I had high hopes for Spotify’s app platform, it looked like it was heralding the dawn of the ‘music platform’ that the digital market has needed, well, forever. Unfortunately label wrangling ensured that Spotify was not able to get the deals to allow app developers to monetize their apps so the venture was effectively still born, save for the highly credible efforts of some traditional media brands, such as the BBC, Now! And Deutsche Grammophon who didn’t have to worry about making money from the apps. Luckily the streaming companies haven’t given up on the ‘streaming as a platform’ vision and a host of integrations with the likes of Bandpage and PledgeMusic have the potential to help artists transform streaming cents into digital dollars.

Pricing – 3/10

I’ve been banging the pricing drum for so long the stick has broken. Unfortunately there was pitifully little progress in 2014, with label fears of cannibalising 9.99 dominating thoughts. On the plus side there is a huge amount of negotiating activity taking place right now and that should bear fruit in 2015. Expect Apple to try to get to market with the same 7.99 that YouTube’s Music Key is currently in market with (and expect that short term promotion for YouTube to eventually become permanent). And if 7.99 is the new 9.99 then prices will have to cascade. 4.99 will be the new 3.99, 3.99 will become 2.99 and so forth. And there remains the super urgent need for PAYG pricing leveraging in app payments. I predicted pricing innovation in 2012 and 2013 and it didn’t happen. Here’s to third time lucky.

Global expansion – 6/10

Deezer had already set a great precedent for rolling out into a vast number of global territories and Spotify played an admirable game of catch up in 2013 which continued with another five new countries in 2014. Rdio’s acquisition of Indian streaming service Dhingana was another interesting move.  Meaningful revenue is yet to follow in these Rest of World markets though – the US and Europe accounted for more than four fifths of global streaming revenue in 2014.  But the foundations have been laid and that in itself is an important step worthy of credit.

Sustainability – 4/10

The ripple effects of Taylor Swift’s windowing antics will be felt throughout 2015 with countless other big artists and their managers already making it very clear to labels that they want to do the same. The sooner Spotify can agree to having the free tier treated as a distinct window the sooner the streaming space can start rebuilding.   The whole ‘changing download dollars into streaming cents’ issue continues to haunt streaming though. And with streaming services struggling to see a route to operational profitability the perennial issue of sustainability remains a festering wound. The emerging generation of artists such as Avicii and Ed Sheeran who have never known a life of platinum album sales will learn how to prosper in the streaming era. The rest will have to learn to reinvent themselves, fast, really fast.

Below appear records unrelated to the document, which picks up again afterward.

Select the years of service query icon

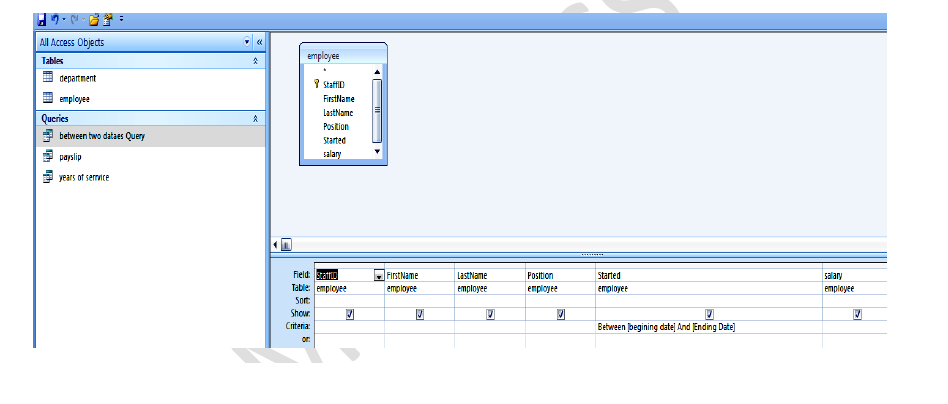[x=47, y=177]
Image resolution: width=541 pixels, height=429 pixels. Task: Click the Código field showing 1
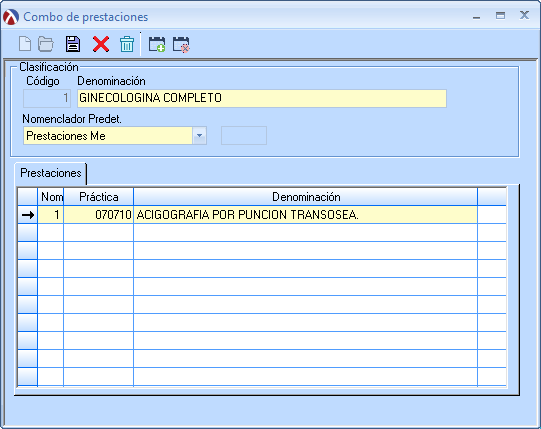(47, 98)
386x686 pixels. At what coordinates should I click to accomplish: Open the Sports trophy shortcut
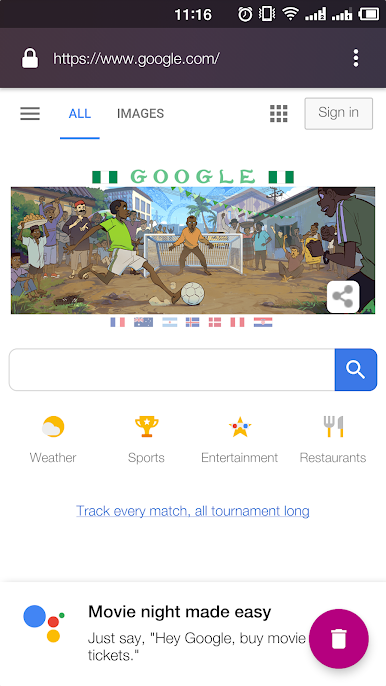[146, 439]
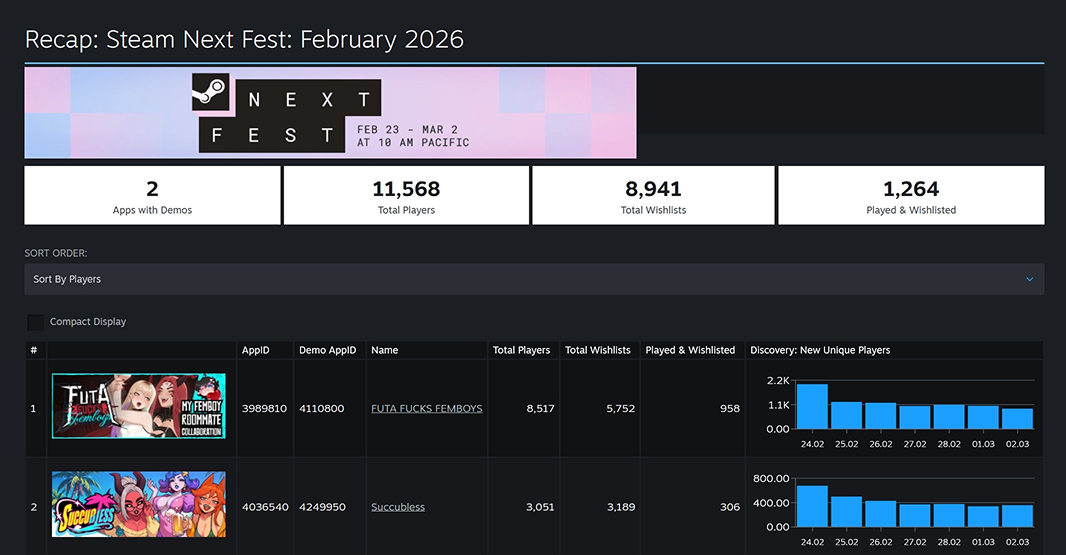Open the Sort By Players combo box

534,280
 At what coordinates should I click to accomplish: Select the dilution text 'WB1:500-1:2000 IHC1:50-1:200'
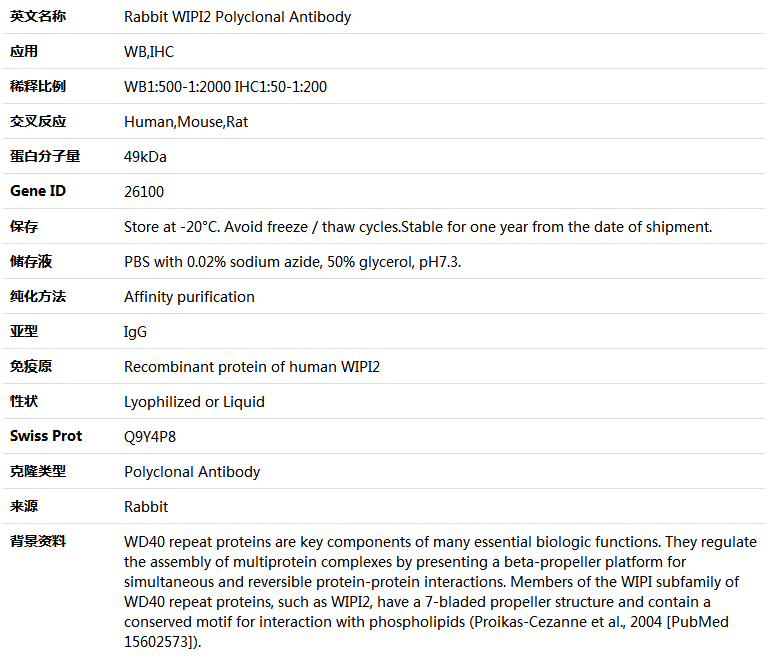tap(225, 87)
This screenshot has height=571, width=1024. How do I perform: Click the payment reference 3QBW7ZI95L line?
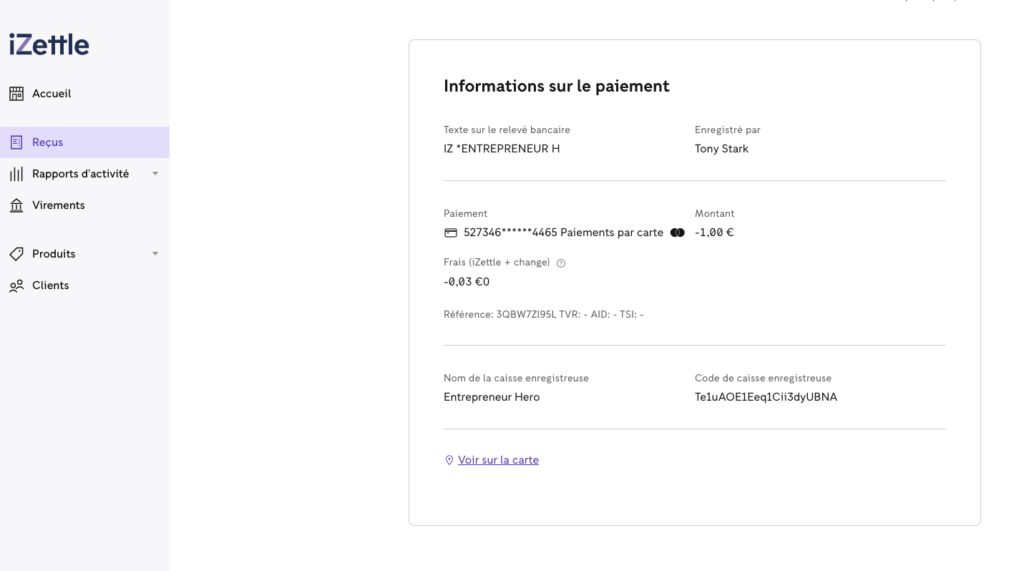point(543,314)
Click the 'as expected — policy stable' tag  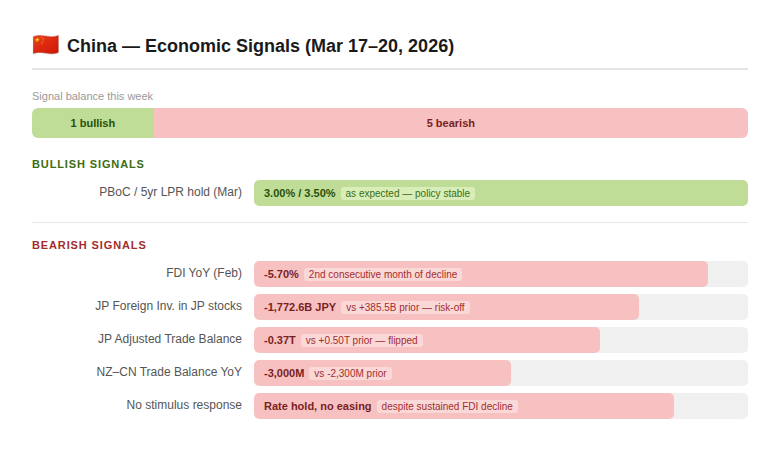click(407, 193)
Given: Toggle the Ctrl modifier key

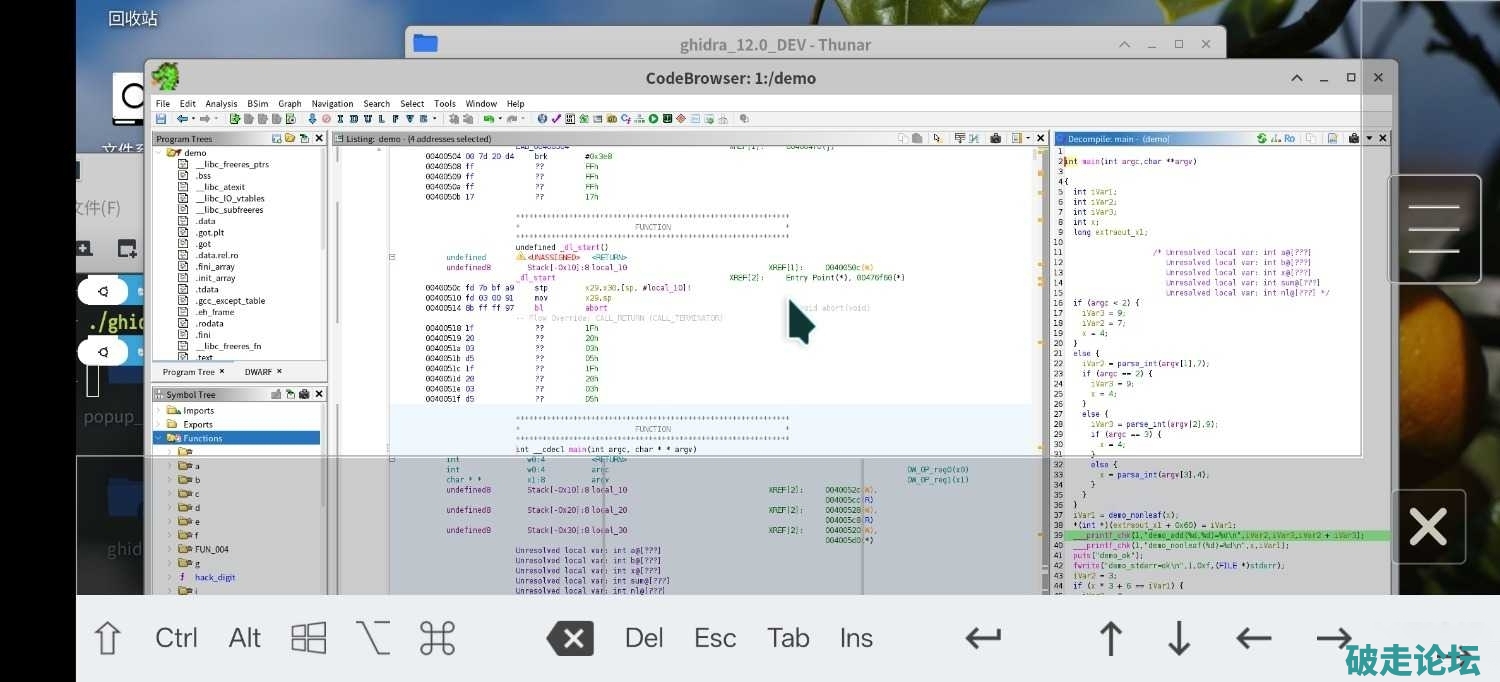Looking at the screenshot, I should click(176, 638).
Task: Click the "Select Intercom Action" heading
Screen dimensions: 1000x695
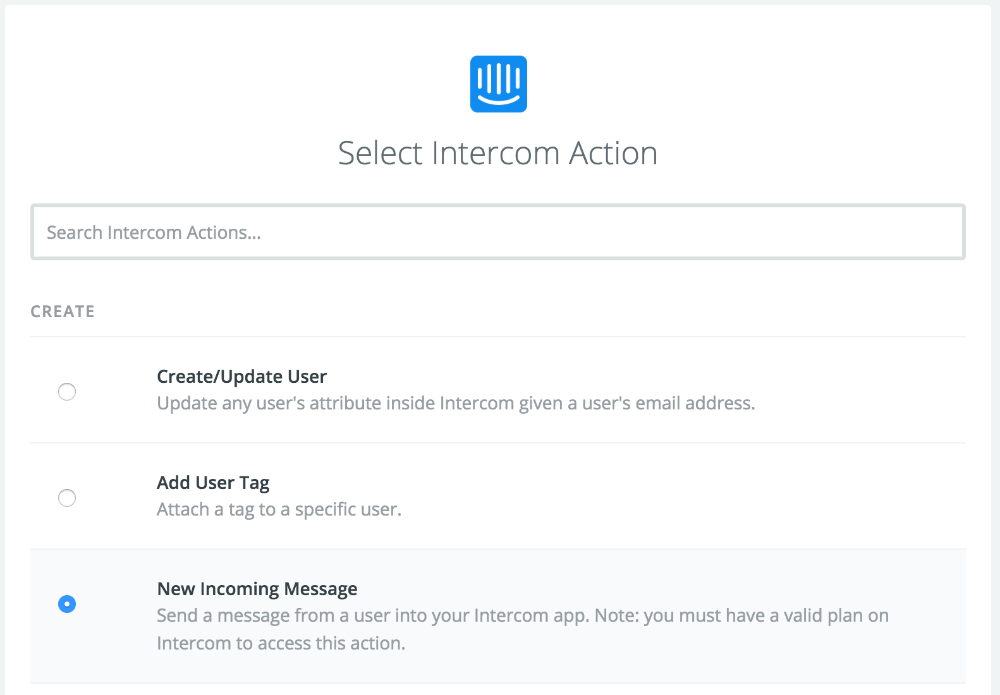Action: pos(498,154)
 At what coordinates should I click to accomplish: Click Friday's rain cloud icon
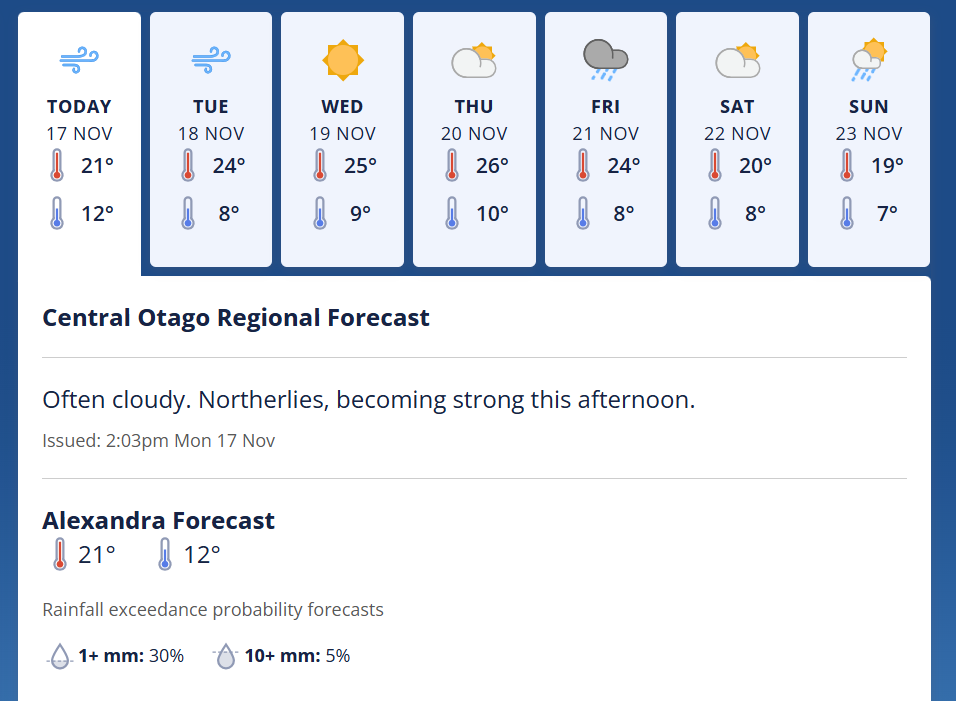point(605,60)
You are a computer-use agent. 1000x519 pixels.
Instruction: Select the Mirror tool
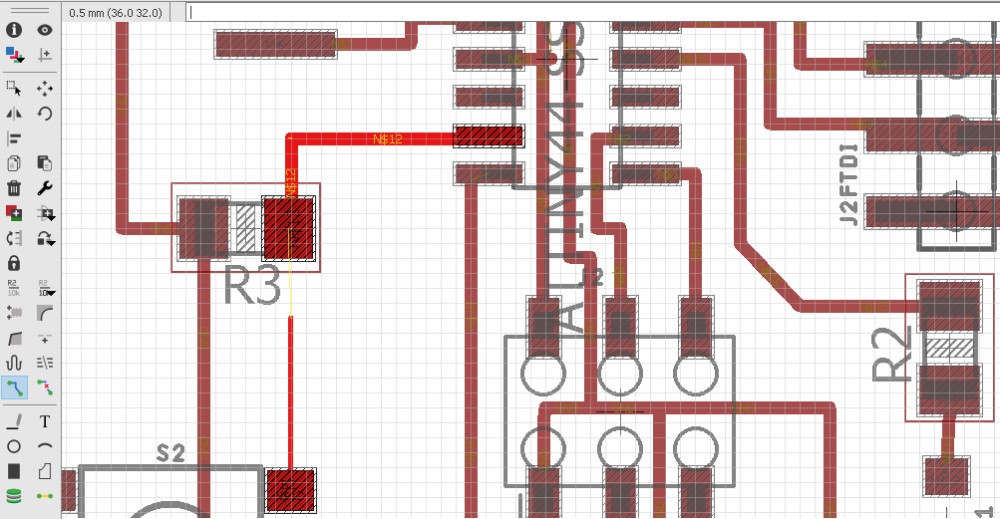(14, 113)
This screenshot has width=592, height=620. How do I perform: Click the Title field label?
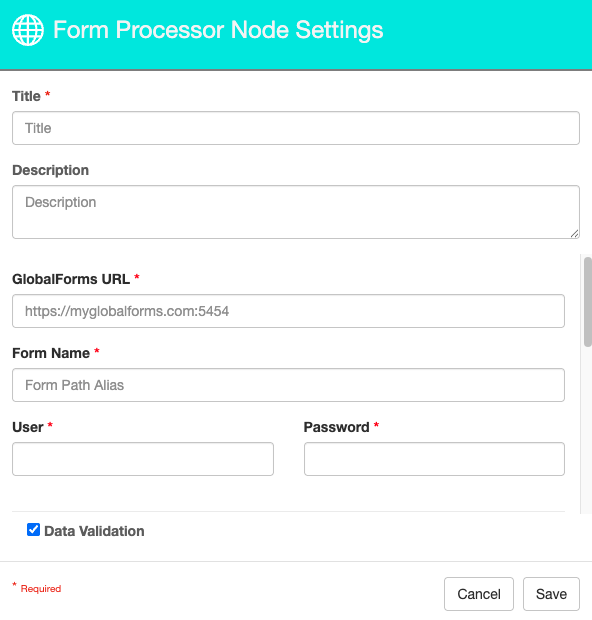tap(26, 96)
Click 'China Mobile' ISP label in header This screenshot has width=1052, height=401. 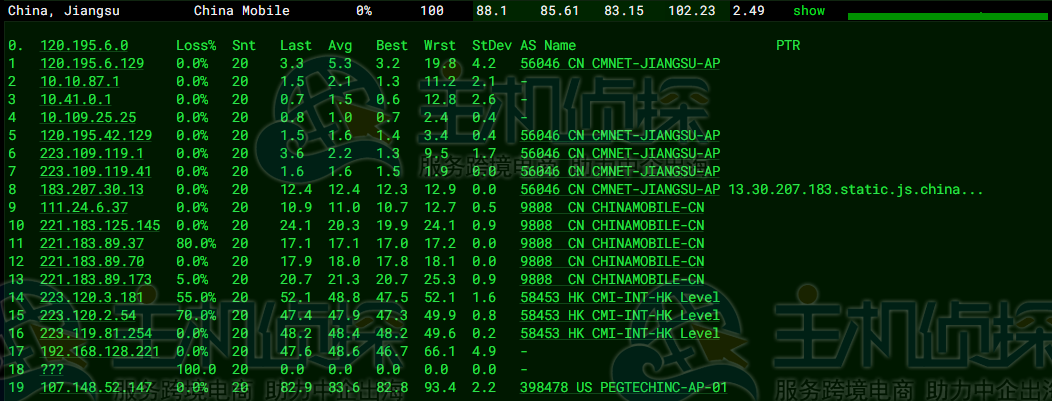[242, 11]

Overall Streaming gets a 6/10 for a year that saw huge progress but also the persistence of perennial problems that must be fixed for the sector to succeed.

Digital Ascendency: The Future Music Forum Keynote

I recently keynoted the annual Future Music Forum in Barcelona.  These are some highlights of the keynote.  If you would like the full slide deck please email me at mark AT midia research DOT COM.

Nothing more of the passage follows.